PROBLEM STATEMENT: Rewrite the records below with "Reject All" changed to "Decline All", leaving everything else untouched.

[Click-target data]
■ ■ ■ ■ ■ ■ ■

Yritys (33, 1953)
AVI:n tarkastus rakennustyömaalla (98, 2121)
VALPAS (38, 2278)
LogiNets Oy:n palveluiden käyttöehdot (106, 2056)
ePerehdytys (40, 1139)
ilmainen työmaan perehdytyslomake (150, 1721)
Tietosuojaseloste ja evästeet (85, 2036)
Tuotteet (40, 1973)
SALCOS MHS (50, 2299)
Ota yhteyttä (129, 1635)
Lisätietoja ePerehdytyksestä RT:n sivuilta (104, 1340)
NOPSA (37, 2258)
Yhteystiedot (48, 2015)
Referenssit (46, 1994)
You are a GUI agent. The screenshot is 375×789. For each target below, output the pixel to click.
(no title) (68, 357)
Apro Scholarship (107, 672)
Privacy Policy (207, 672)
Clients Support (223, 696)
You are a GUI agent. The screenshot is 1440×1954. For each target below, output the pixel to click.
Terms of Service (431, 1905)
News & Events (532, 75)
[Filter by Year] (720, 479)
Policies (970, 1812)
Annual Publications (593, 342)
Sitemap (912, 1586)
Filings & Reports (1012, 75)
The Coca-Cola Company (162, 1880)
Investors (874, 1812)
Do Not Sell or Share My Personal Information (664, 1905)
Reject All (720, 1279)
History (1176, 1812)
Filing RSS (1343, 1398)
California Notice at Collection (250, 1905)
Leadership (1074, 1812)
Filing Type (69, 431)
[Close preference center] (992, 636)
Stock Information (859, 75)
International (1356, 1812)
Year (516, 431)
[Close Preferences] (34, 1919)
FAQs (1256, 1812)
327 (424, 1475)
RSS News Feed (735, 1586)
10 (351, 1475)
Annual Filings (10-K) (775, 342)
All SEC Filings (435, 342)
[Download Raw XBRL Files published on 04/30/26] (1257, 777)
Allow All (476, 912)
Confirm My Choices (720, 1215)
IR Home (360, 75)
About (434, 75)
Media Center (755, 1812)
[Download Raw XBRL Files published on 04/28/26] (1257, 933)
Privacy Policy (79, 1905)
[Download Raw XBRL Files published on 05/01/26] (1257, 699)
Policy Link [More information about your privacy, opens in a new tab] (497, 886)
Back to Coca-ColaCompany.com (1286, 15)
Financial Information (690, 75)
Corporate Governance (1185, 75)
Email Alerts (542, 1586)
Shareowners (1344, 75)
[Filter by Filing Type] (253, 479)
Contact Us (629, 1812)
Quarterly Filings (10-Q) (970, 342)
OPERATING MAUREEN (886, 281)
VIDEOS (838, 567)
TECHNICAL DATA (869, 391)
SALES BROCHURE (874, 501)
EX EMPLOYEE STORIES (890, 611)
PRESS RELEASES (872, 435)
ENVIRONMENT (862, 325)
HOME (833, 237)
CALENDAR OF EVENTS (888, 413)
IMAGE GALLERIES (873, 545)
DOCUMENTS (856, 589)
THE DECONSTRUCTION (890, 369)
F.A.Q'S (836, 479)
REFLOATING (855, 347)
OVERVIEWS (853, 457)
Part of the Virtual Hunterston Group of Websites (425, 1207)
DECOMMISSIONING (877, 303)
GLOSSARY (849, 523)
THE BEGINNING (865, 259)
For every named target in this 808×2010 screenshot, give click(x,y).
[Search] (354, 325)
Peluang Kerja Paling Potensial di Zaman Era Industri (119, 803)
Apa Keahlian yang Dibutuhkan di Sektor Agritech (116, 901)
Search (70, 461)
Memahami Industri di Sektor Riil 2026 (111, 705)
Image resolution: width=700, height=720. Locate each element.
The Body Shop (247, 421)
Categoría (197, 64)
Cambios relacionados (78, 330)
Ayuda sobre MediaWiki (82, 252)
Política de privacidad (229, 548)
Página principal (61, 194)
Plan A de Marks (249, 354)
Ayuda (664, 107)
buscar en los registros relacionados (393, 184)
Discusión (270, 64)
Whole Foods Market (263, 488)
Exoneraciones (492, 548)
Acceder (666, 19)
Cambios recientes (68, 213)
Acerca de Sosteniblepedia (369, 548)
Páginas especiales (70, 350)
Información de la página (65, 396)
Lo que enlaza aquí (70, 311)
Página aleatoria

■ ■ ■ ■ ■ ■ ■

THE ANSWER:
Yritys (33, 1953)
AVI:n tarkastus rakennustyömaalla (98, 2121)
VALPAS (38, 2278)
LogiNets Oy:n palveluiden käyttöehdot (106, 2056)
ePerehdytys (40, 1139)
ilmainen työmaan perehdytyslomake (150, 1721)
Tietosuojaseloste ja evästeet (85, 2036)
Tuotteet (40, 1973)
SALCOS MHS (50, 2299)
Ota yhteyttä (129, 1635)
Lisätietoja ePerehdytyksestä RT:n sivuilta (104, 1340)
NOPSA (37, 2258)
Yhteystiedot (48, 2015)
Referenssit (46, 1994)
You are a GUI agent. The screenshot is 375×789. For each target below, output the pixel to click.
(no title) (68, 357)
Apro Scholarship (107, 672)
Privacy Policy (207, 672)
Clients Support (223, 696)
You are a GUI agent. The screenshot is 1440×1954. For each target below, output the pixel to click.
Terms of Service (431, 1905)
News & Events (532, 75)
[Filter by Year] (720, 479)
Policies (970, 1812)
Annual Publications (593, 342)
Sitemap (912, 1586)
Filings & Reports (1012, 75)
The Coca-Cola Company (162, 1880)
Investors (874, 1812)
Do Not Sell or Share My Personal Information (664, 1905)
Decline All (720, 1279)
History (1176, 1812)
Filing RSS (1343, 1398)
California Notice at Collection (250, 1905)
Leadership (1074, 1812)
Filing Type (69, 431)
[Close preference center] (992, 636)
Stock Information (859, 75)
International (1356, 1812)
Year (516, 431)
[Close Preferences] (34, 1919)
FAQs (1256, 1812)
327 (424, 1475)
RSS News Feed (735, 1586)
10 (351, 1475)
Annual Filings (10-K) (775, 342)
All SEC Filings (435, 342)
[Download Raw XBRL Files published on 04/30/26] (1257, 777)
Allow All (476, 912)
Confirm My Choices (720, 1215)
IR Home (360, 75)
About (434, 75)
Media Center (755, 1812)
[Download Raw XBRL Files published on 04/28/26] (1257, 933)
Privacy Policy (79, 1905)
[Download Raw XBRL Files published on 05/01/26] (1257, 699)
Policy Link [More information about your privacy, opens in a new tab] (497, 886)
Back to Coca-ColaCompany.com (1286, 15)
Financial Information (690, 75)
Corporate Governance (1185, 75)
Email Alerts (542, 1586)
Shareowners (1344, 75)
[Filter by Filing Type] (253, 479)
Contact Us (629, 1812)
Quarterly Filings (10-Q) (970, 342)
OPERATING MAUREEN (886, 281)
VIDEOS (838, 567)
TECHNICAL DATA (869, 391)
SALES BROCHURE (874, 501)
EX EMPLOYEE STORIES (890, 611)
PRESS RELEASES (872, 435)
ENVIRONMENT (862, 325)
HOME (833, 237)
CALENDAR OF EVENTS (888, 413)
IMAGE GALLERIES (873, 545)
DOCUMENTS (856, 589)
THE DECONSTRUCTION (890, 369)
F.A.Q'S (836, 479)
REFLOATING (855, 347)
OVERVIEWS (853, 457)
Part of the Virtual Hunterston Group of Websites (425, 1207)
DECOMMISSIONING (877, 303)
GLOSSARY (849, 523)
THE BEGINNING (865, 259)
For every named target in this 808×2010 screenshot, give click(x,y).
[Search] (354, 325)
Peluang Kerja Paling Potensial di Zaman Era Industri (119, 803)
Apa Keahlian yang Dibutuhkan di Sektor Agritech (116, 901)
Search (70, 461)
Memahami Industri di Sektor Riil 2026 (111, 705)
Image resolution: width=700, height=720. Locate each element.
The Body Shop (247, 421)
Categoría (197, 64)
Cambios relacionados (78, 330)
Ayuda sobre MediaWiki (82, 252)
Política de privacidad (229, 548)
Página principal (61, 194)
Plan A de Marks (249, 354)
Ayuda (664, 107)
buscar en los registros relacionados (393, 184)
Discusión (270, 64)
Whole Foods Market (263, 488)
Exoneraciones (492, 548)
Acceder (666, 19)
Cambios recientes (68, 213)
Acerca de Sosteniblepedia (369, 548)
Páginas especiales (70, 350)
Información de la página (65, 396)
Lo que enlaza aquí (70, 311)
Página aleatoria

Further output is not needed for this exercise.